- Жалко все же кибуцника, - сказал Стеф.
- А чего его жалеть? - пожал плечами Валера. - Привыкнет... Бери пельмени, они некошерные. Знаешь, где их делают? Здесь, в Яффе! Помнишь Гинзбурга - скульптор такой был, из Харькова? Так вот, представляешь, он открыл фабричку, набрал арабов и лепит себе пельмени. И, главное, пишет на коробке по-русски: "Сибирские пельмени Гинзбург. Яффа". Все берут.
Ну и ну, задумчиво жевал Стеф. Ну и ну. "Сибирские пельмени Гинзбург". Закладывают краеугольный камень Третьего храма - и лепят пельмени. Поют над христианской могилой "Эль мале рахамим". Умирают от пуль и бомб террористов - и плачут на концертах Аллы Пугачевой. Израильский народ. Первый год третьего тысячелетия. Родной сумасшедший дом. И как хорошо, что завтра на рассвете можно улететь отсюда к чертовой матери - в Москву, в Кзылград, на прокаженный остров.
Действительно, меняется страна, ничего не скажешь. Двадцать лет назад было лучше, двадцать пять - еще лучше. А где это видано, чтобы хоть что-нибудь в нашем мире менялось не к худшему? Может, на том и мир стоит, никак не рухнет: все хуже, и хуже, и хуже. У плохого дна нет, не расшибешься, а хорошее выглядывать, задрав голову, - так ведь и шея занемеет. Вот и стоим, зажав синицу в кулаке.
Надо прощаться, ехать. Можно, собственно, посидеть еще - да не хочется: без Ритки дом уже не тот, все, что осталось от старого дома - так это подвальный араб со своим ишаком. Стеф поднялся и прошел в кухню - там мать Ритки, старуха с гранатовым аграфом в седых волосах, чистила селедку к столу.
- Спасибо, что пришли помянуть, - сказала старуха. - Нет больше нашей Риты, девочки.
- Ужасно, - сказал Стеф. - Поверить нельзя...
- Она вас любила, - сказала старуха. - В спальне альбом лежит с фотографиями, выберите себе на память. Вы где сейчас живете?
- Постоянно - нигде, - сказал Стеф. - Последний год в Париже просидел. Работа. Завтра опять улетаю.
- Ну идите, - сказала старуха. - Идите.
Стеф пролистал альбом, нашел, что хотел: молодая Ритка, в белом, тонкая и легкая, как тростниковая дудочка.
2. Погружение в 60-е
Шесть рисунков Гончаровой, найденные Стефом в прошлом году на женевском блошином рынке, оказались подлинниками. Рисунки валялись в кипе грошовых поделок: сосна на альпийском склоне, дитя со слезой на марципановой щеке - и Стеф был поначалу убежден, что набрел на классический фальшак.
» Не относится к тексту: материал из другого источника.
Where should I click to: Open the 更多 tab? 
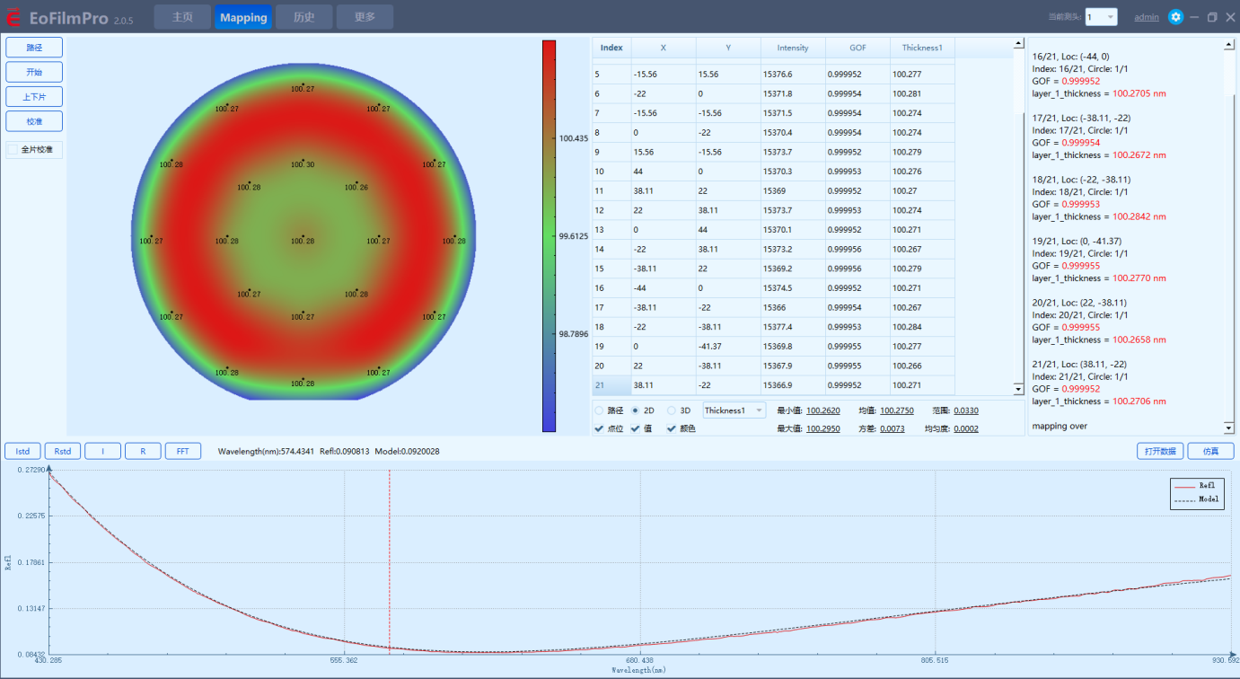coord(365,17)
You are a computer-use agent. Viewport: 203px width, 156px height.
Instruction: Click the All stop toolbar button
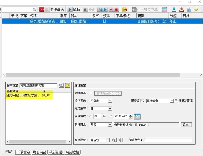pyautogui.click(x=114, y=9)
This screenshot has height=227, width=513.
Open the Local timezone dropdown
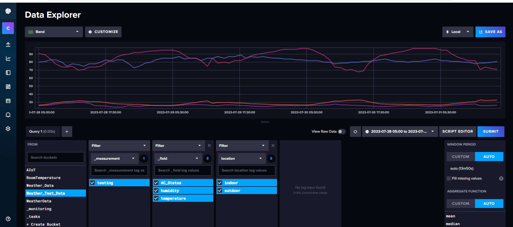(x=457, y=32)
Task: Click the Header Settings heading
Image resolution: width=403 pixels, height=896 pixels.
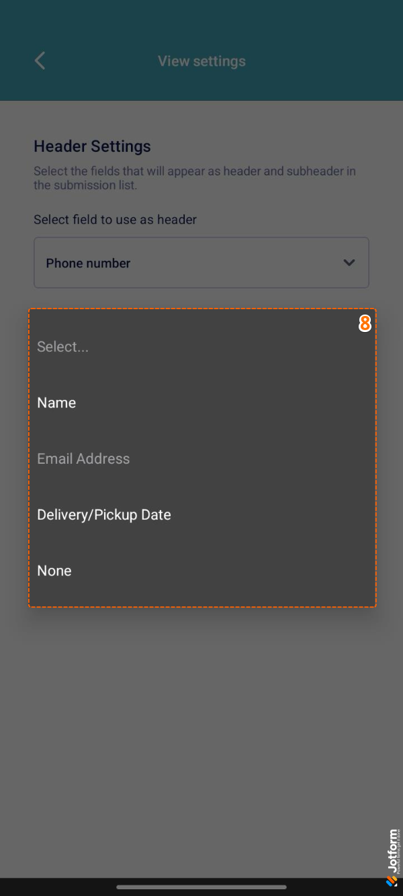Action: click(x=92, y=147)
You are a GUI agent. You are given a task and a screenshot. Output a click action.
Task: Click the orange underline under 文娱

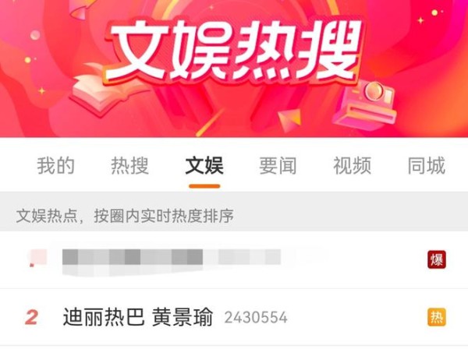coord(204,186)
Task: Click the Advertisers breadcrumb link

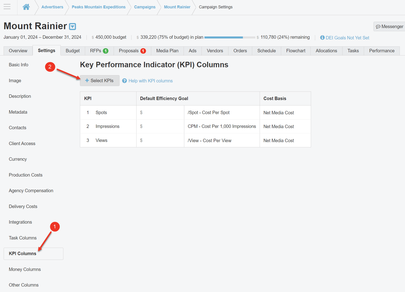Action: tap(52, 6)
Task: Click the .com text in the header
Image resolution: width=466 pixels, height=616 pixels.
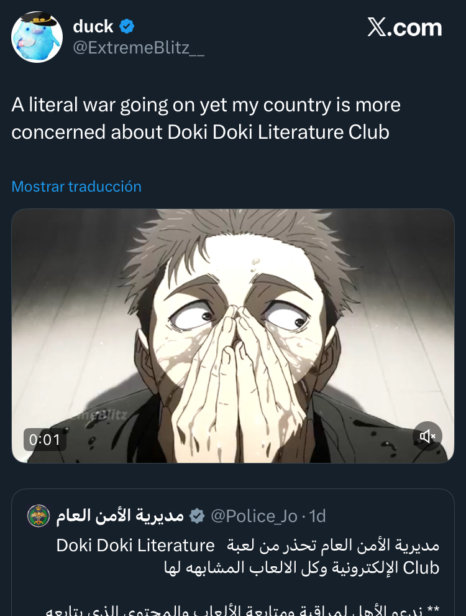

Смущало лишь одно обстоятельство: какими такими кривыми тропинками занесло фальшивую "русскую амазонку" на женевский блошиный рынок?
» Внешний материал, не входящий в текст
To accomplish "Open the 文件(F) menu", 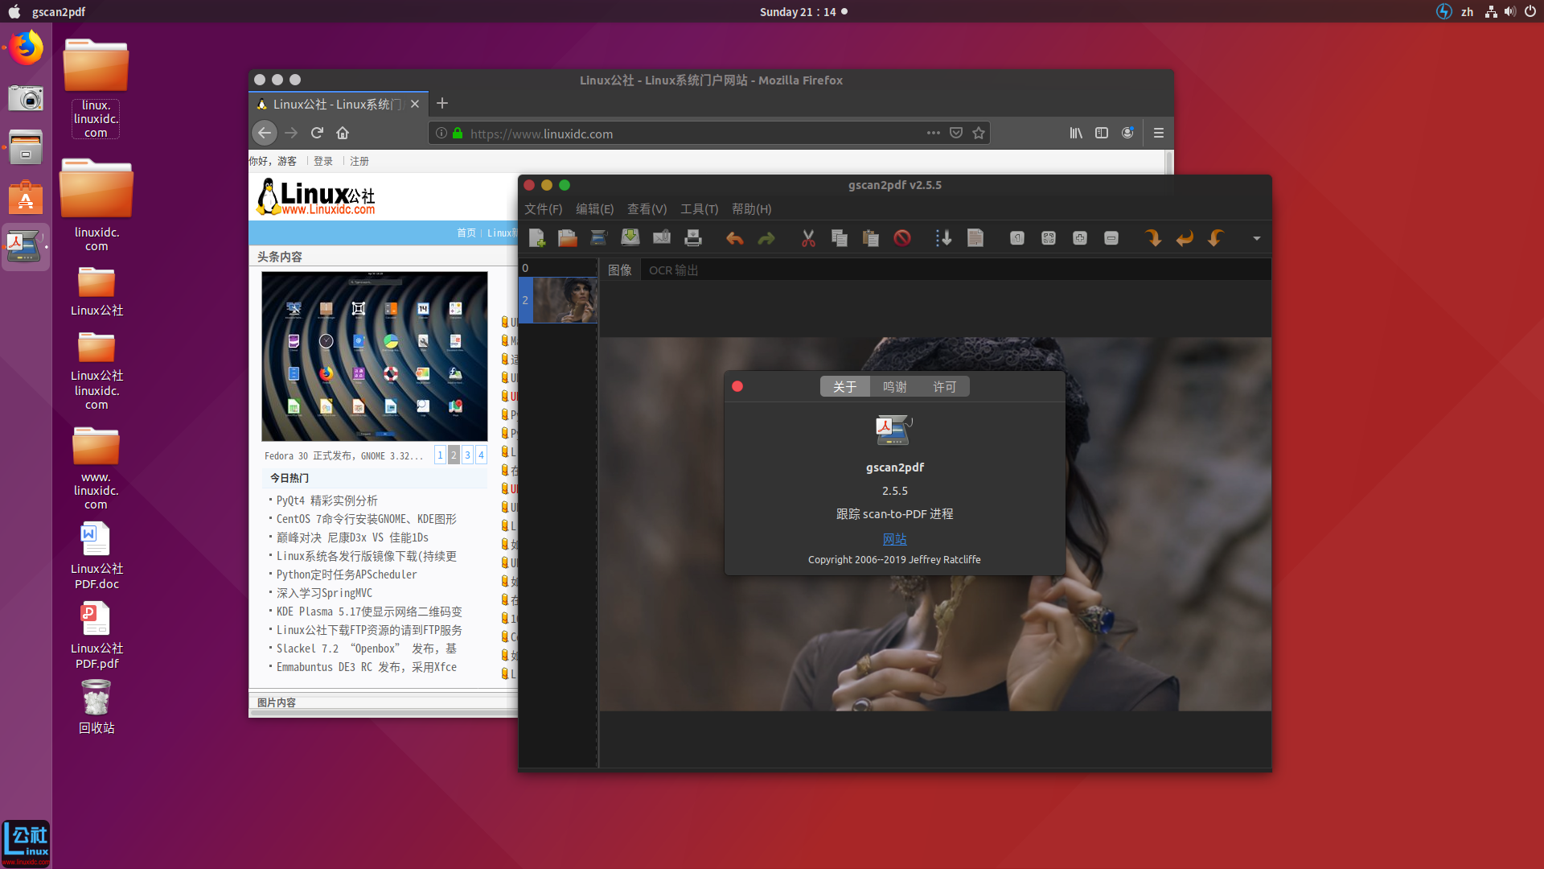I will (x=543, y=209).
По словам разговорчивого торговца, предлагавшего публике чугунный "пояс невинности" с действующим замком и двумя к нему фигурными ключами, латунные зажигалки времен второй мировой войны, пишущую машинку "Континенталь", которой лет через двести и цены не будет, и граммофонную пластинку Элвиса Пресли с собственноручной подписью знаменитого певца на конверте, - по словам этого симпатичного борца с жизненными невзгодами, рисунки, оцененные им по пятнадцати франков за штуку, попали к нему прямиком со склада выморочного имущества: умер какой-то русский, из старых эмигрантов, наследники не обнаружились, да и что там было наследовать - и вот вещички свезли на склад. Что там еще было? Тумбочка, бритвенный прибор, немного одежды. Русские книжки. Какие книжки? Вот, завалялась парочка... Золотое охотничье пламя лизнуло душу Стефа. Он держал в руках первоиздание гумилевского "Колчана" и "Камеру обскура" с дарственной надписью Сирина на титульном листе: "Замечательному Владимиру Николаевичу Оболенскому в память об озере, облаке, башне. В. Сирин". Тем временем торговец, примерившись соколиным глазом, назвал цену: пять франков книжка. Сто франков за все, для ровного счета.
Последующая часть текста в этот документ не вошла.